The work of Concrete Superstructure shall cover furnishing and providing of superstructures in accordance with the drawings as per the specifications and methods laid down or as directed by the Engineer.

Pre-stressing of Girders

Sheathing:

Spiral corrugated type conforming to IS: 513. The thickness of sheathing should not be less than 0.3mm, 0.4mm, and 0.5mm for sheathing ducts having internal diameter of 50mm, 75mm and 90mm respectively.

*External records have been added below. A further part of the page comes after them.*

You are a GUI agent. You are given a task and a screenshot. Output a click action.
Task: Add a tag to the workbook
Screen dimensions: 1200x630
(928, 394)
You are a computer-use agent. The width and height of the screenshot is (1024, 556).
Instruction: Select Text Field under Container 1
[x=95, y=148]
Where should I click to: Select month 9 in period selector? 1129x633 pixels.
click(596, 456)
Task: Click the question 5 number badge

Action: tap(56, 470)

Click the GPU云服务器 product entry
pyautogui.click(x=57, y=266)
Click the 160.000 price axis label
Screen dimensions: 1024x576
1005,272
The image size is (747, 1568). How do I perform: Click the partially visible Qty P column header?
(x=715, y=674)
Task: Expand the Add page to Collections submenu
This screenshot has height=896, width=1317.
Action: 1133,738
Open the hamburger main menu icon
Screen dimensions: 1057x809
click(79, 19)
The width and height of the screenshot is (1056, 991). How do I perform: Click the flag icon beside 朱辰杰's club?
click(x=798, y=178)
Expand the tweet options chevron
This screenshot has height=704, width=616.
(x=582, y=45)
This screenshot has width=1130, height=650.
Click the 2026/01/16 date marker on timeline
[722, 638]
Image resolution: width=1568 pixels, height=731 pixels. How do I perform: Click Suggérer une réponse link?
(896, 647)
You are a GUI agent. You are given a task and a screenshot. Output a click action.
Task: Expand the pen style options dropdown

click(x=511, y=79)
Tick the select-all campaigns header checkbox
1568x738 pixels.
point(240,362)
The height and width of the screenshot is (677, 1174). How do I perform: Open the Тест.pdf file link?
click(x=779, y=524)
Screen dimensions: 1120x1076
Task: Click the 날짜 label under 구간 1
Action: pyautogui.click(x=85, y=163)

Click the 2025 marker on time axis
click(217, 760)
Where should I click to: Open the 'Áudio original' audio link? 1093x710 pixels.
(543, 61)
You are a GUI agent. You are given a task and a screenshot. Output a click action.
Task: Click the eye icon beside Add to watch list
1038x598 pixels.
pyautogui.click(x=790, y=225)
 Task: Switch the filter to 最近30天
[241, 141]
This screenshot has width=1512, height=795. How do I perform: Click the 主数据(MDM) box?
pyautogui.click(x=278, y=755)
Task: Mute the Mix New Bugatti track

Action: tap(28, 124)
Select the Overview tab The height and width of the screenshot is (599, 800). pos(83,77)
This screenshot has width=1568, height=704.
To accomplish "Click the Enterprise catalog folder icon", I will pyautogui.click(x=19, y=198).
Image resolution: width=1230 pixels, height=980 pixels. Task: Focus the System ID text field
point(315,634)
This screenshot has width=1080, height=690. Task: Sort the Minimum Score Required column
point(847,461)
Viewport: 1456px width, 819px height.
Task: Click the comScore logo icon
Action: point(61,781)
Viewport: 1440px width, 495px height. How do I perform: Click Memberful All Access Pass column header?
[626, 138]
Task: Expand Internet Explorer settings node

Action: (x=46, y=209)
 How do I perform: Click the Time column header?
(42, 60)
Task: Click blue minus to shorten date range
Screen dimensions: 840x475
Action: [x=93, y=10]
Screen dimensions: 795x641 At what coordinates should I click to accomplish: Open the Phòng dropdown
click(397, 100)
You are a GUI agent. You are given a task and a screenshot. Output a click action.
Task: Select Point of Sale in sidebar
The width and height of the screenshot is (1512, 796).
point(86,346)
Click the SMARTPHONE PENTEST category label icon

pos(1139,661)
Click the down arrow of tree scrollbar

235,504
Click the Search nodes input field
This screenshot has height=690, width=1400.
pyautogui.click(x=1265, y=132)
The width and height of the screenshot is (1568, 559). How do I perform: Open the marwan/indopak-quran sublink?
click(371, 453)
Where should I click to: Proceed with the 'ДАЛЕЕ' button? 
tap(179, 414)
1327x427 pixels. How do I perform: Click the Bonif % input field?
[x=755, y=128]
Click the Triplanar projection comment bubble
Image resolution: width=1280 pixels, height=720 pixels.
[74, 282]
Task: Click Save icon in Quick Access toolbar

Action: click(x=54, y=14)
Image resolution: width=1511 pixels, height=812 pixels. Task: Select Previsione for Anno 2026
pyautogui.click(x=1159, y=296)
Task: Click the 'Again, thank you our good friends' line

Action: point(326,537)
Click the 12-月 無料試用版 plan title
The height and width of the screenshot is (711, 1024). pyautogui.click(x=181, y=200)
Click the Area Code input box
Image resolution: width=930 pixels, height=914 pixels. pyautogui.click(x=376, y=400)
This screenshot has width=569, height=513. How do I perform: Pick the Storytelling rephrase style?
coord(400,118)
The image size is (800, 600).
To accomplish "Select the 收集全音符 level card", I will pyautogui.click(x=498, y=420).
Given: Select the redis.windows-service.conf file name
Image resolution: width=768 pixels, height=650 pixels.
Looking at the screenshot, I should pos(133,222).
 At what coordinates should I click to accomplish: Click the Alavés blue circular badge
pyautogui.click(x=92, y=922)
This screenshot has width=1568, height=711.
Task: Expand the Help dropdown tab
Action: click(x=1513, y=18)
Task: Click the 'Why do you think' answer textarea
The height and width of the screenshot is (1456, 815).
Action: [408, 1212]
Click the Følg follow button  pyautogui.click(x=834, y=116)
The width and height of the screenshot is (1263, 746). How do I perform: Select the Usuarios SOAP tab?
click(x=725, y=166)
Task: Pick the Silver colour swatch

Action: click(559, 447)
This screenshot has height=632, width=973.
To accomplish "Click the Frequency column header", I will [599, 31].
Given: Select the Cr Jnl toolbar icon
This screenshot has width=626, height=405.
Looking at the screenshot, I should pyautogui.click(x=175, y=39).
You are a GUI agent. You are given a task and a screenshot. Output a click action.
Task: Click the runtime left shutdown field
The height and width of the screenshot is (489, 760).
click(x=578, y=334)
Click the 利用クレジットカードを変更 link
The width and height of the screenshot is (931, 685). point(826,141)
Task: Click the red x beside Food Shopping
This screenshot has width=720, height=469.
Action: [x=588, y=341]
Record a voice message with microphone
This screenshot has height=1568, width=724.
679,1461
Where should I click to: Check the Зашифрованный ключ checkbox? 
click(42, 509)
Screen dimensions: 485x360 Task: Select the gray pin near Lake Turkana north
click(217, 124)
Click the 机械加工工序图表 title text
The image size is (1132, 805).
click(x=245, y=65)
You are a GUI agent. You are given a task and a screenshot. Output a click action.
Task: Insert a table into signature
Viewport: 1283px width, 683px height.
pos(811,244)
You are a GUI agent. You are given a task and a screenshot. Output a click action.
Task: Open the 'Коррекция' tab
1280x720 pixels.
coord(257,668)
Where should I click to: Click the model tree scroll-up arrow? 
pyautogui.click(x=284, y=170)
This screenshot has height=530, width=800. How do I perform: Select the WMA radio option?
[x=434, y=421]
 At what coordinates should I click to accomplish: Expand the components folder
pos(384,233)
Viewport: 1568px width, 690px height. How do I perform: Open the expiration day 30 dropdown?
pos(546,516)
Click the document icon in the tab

  1. The length of Coupler should be less than 150 mm but should be increased up to 200mm wherever practicable.
  2. The joints between the ends of the coupler and the duct shall be sealed with adhesive sealing tape to prevent penetration of cement slurry during concreting.
Anchorages: Conforming to BS: 4447.

  1. No damaged anchorage shall be used.
  2. Steel parts shall be protected from corrosion at all times. Threaded parts shall be protected by greased wrappings and tapped holes shall be protected by suitable plugs until used. The Anchorages components shall be kept free from mortar and loose rust and any other deleterious coating.
  3. All materials shall be delivered in time for tests to be made well in advance of anticipated time of use.
  4. Tendons shall be free from loose rust, oil, grease, tar, paint, mud or any other deleterious substances.
  5. Tendons of any type that are damaged, kinked or bent shall not be used.
  6. The packing of pre-stressing wire / strand shall be removed only just prior to making of cable for placement.
Positioning

Positioning for Post-Tensioning

  1. Pre-stressing tendons shall be accurately located and maintained in position, both vertically and horizontally as per drawings.
  2. Tendon arrangement should have a smooth profile without sudden bends or kinks.
  3. Locationing of Prestressed cables shall be such as to facilitate easy placement and vibration of concrete in between the tendons.
  4. High capacity tendon shall be used to reduce the number of cables thereby eliminating the necessity of grouping.
  5. Where two or more rows of cables have to be used, the cables shall be vertically in line to enable easy flow of concrete
  6. The clear vertical and horizontal distances between any two cables shall in no case be less than 100 mm anywhere. For precast segment the clear distance should be at least 150mm.
  7. Sheathing shall be placed in correct position and profile by providing suitable ladders and spacers. Such ladders may be placed at 1m intervals. Sheathing shall be tied rigidly with such ladders/spacer bars so that they do not get disturbed during concreting
  8. As far as possible tendons should not be placed in sheath until immediately prior to stressing.
  9. Tendons shall be handled with care to avoid damage or contamination to either the tendon or the sheathing. Any tendons damaged or contaminated shall be cleaned or replaced.
Positioning for Pre-Tensioning

  1. Prestressing tendons shall be accurately located and maintained in position, both vertically and horizontally as per drawings.
  2. Tendon to be positioned securely to prevent movement during concreting.
Cutting

Strand or wire cutting shall be done by suitable mechanical or flame cutters.
The location of flame cutting shall be kept beyond 75 mm of where the tendon will be gripped by the anchorage or Jacks.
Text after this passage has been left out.